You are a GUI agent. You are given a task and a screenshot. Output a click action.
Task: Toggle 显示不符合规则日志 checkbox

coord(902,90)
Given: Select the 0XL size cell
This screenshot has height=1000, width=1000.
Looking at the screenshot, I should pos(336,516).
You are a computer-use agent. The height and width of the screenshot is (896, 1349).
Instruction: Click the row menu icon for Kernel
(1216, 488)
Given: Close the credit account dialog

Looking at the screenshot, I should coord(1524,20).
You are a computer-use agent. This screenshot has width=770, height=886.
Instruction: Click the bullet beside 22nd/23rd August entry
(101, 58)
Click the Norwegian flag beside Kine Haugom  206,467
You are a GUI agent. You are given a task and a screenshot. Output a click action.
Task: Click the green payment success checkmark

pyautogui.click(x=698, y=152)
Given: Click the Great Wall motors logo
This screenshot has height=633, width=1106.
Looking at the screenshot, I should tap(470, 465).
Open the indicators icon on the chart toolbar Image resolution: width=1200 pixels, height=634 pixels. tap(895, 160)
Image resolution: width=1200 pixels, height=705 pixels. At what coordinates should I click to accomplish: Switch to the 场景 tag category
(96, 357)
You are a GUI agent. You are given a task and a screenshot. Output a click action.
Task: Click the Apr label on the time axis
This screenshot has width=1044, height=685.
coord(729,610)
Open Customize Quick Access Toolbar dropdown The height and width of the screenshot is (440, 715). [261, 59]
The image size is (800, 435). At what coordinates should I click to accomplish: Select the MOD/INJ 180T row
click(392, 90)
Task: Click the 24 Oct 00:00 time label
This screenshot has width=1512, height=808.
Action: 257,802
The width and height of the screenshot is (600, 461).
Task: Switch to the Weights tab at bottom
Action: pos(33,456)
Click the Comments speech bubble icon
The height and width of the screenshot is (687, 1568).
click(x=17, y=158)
::::::
Once more, set down the full listing, verbatim.

You are a GUI agent. You are given a task and a screenshot. Output a click action.
Task: Toggle 显示不符合规则日志 checkbox

coord(902,90)
Given: Select the 0XL size cell
This screenshot has height=1000, width=1000.
Looking at the screenshot, I should pos(336,516).
You are a computer-use agent. The height and width of the screenshot is (896, 1349).
Instruction: Click the row menu icon for Kernel
(1216, 488)
Given: Close the credit account dialog

Looking at the screenshot, I should coord(1524,20).
You are a computer-use agent. This screenshot has width=770, height=886.
Instruction: Click the bullet beside 22nd/23rd August entry
(101, 58)
Click the Norwegian flag beside Kine Haugom  206,467
You are a GUI agent. You are given a task and a screenshot. Output a click action.
Task: Click the green payment success checkmark

pyautogui.click(x=698, y=152)
Given: Click the Great Wall motors logo
This screenshot has height=633, width=1106.
Looking at the screenshot, I should tap(470, 465).
Open the indicators icon on the chart toolbar Image resolution: width=1200 pixels, height=634 pixels. tap(895, 160)
Image resolution: width=1200 pixels, height=705 pixels. At what coordinates should I click to accomplish: Switch to the 场景 tag category
(96, 357)
You are a GUI agent. You are given a task and a screenshot. Output a click action.
Task: Click the Apr label on the time axis
This screenshot has width=1044, height=685.
coord(729,610)
Open Customize Quick Access Toolbar dropdown The height and width of the screenshot is (440, 715). [261, 59]
The image size is (800, 435). At what coordinates should I click to accomplish: Select the MOD/INJ 180T row
click(392, 90)
Task: Click the 24 Oct 00:00 time label
This screenshot has width=1512, height=808.
Action: 257,802
The width and height of the screenshot is (600, 461).
Task: Switch to the Weights tab at bottom
Action: pos(33,456)
Click the Comments speech bubble icon
The height and width of the screenshot is (687, 1568).
click(x=17, y=158)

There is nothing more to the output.